■ **Job**
Pick out and copy every line of the data below that contains the string "width". Match case exactly.

──────

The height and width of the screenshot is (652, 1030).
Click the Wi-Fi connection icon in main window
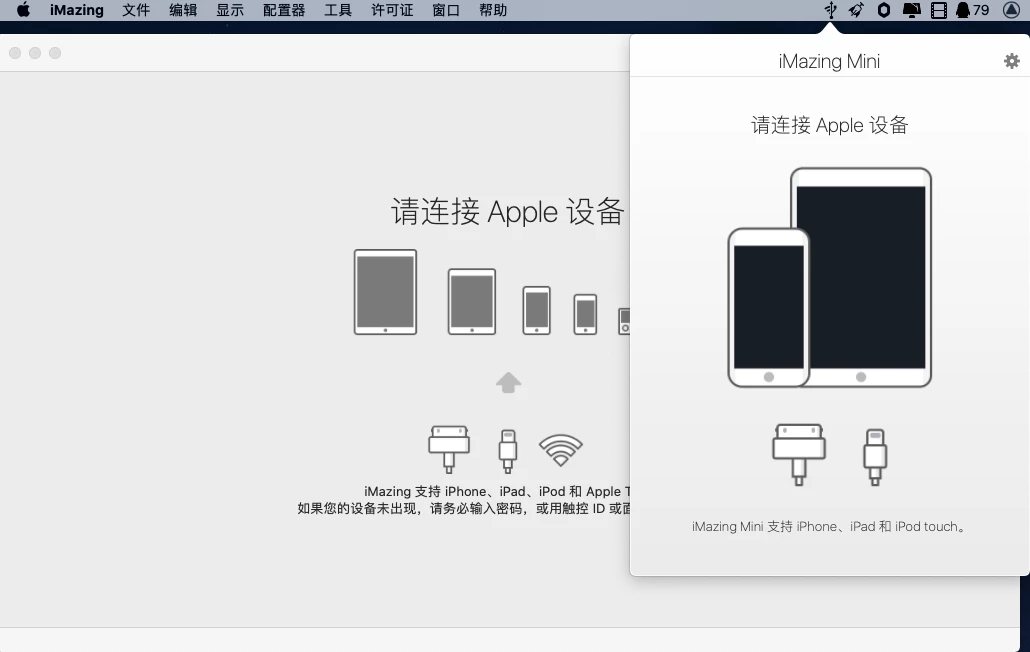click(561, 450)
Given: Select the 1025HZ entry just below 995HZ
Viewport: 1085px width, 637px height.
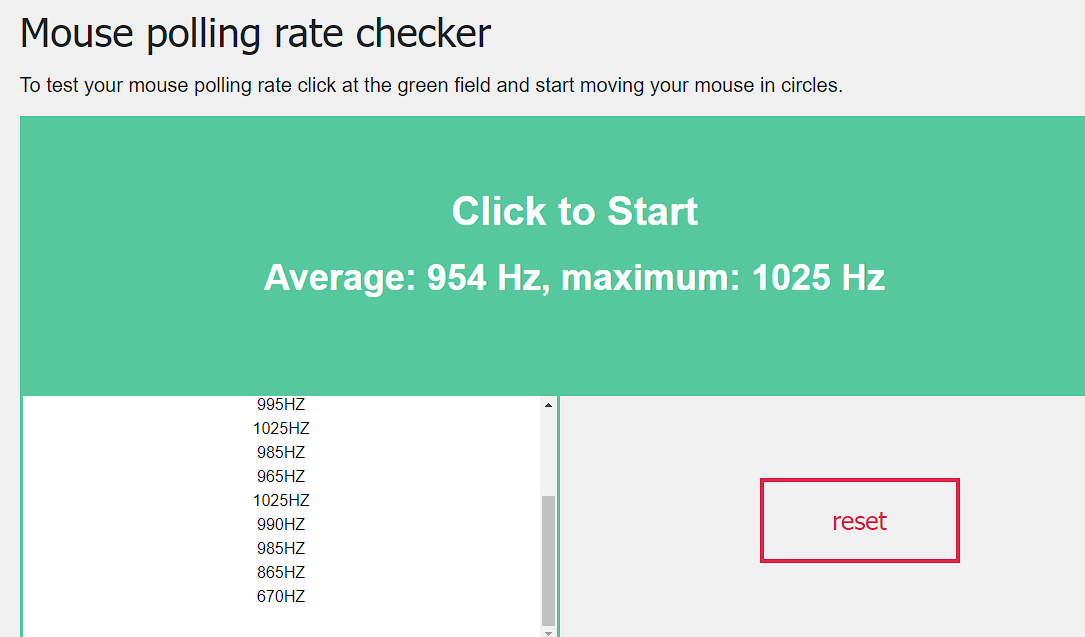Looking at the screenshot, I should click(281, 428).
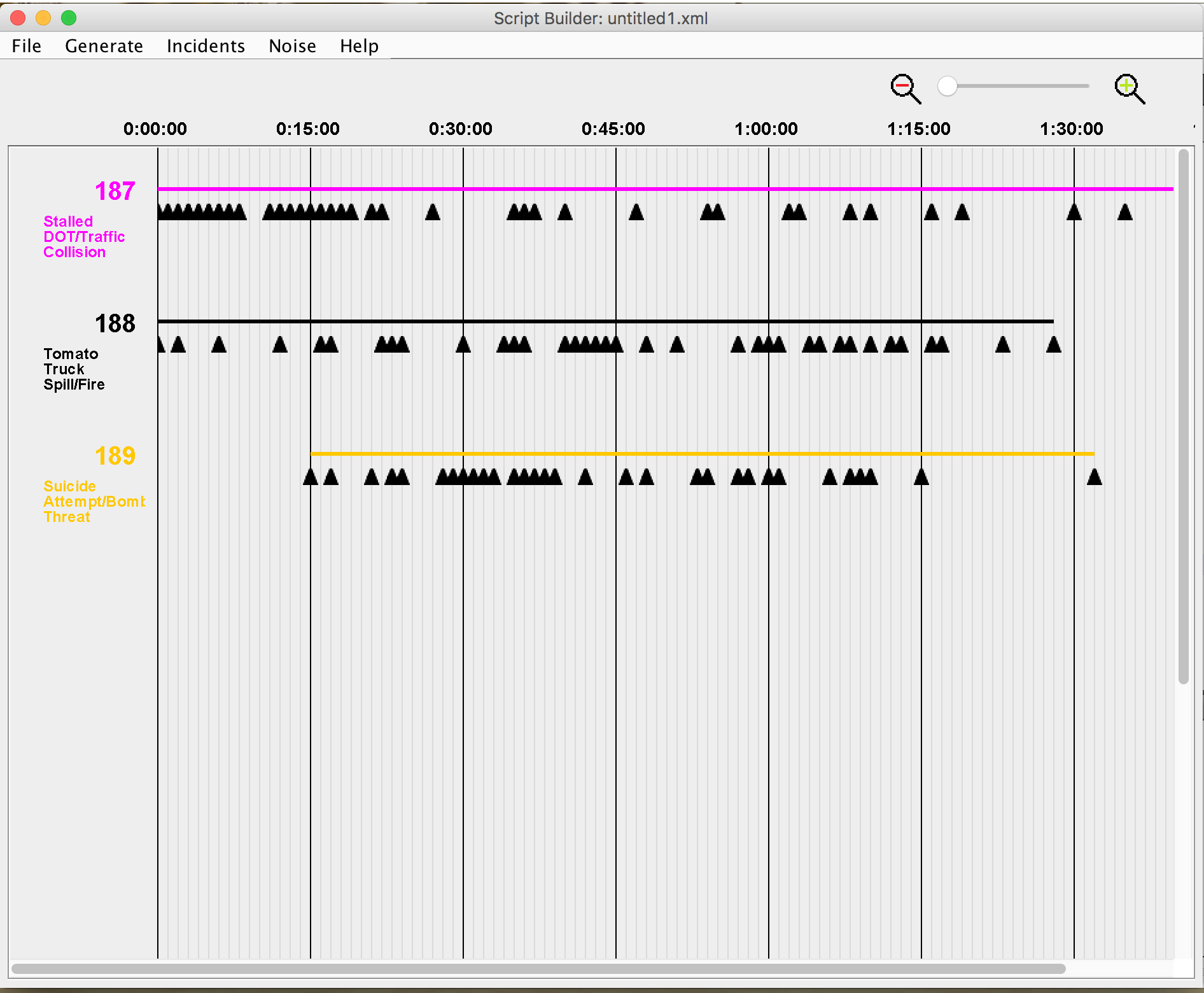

──────

■ **Solution to the exercise**
The height and width of the screenshot is (652, 1030).
Viewport: 1085px width, 637px height.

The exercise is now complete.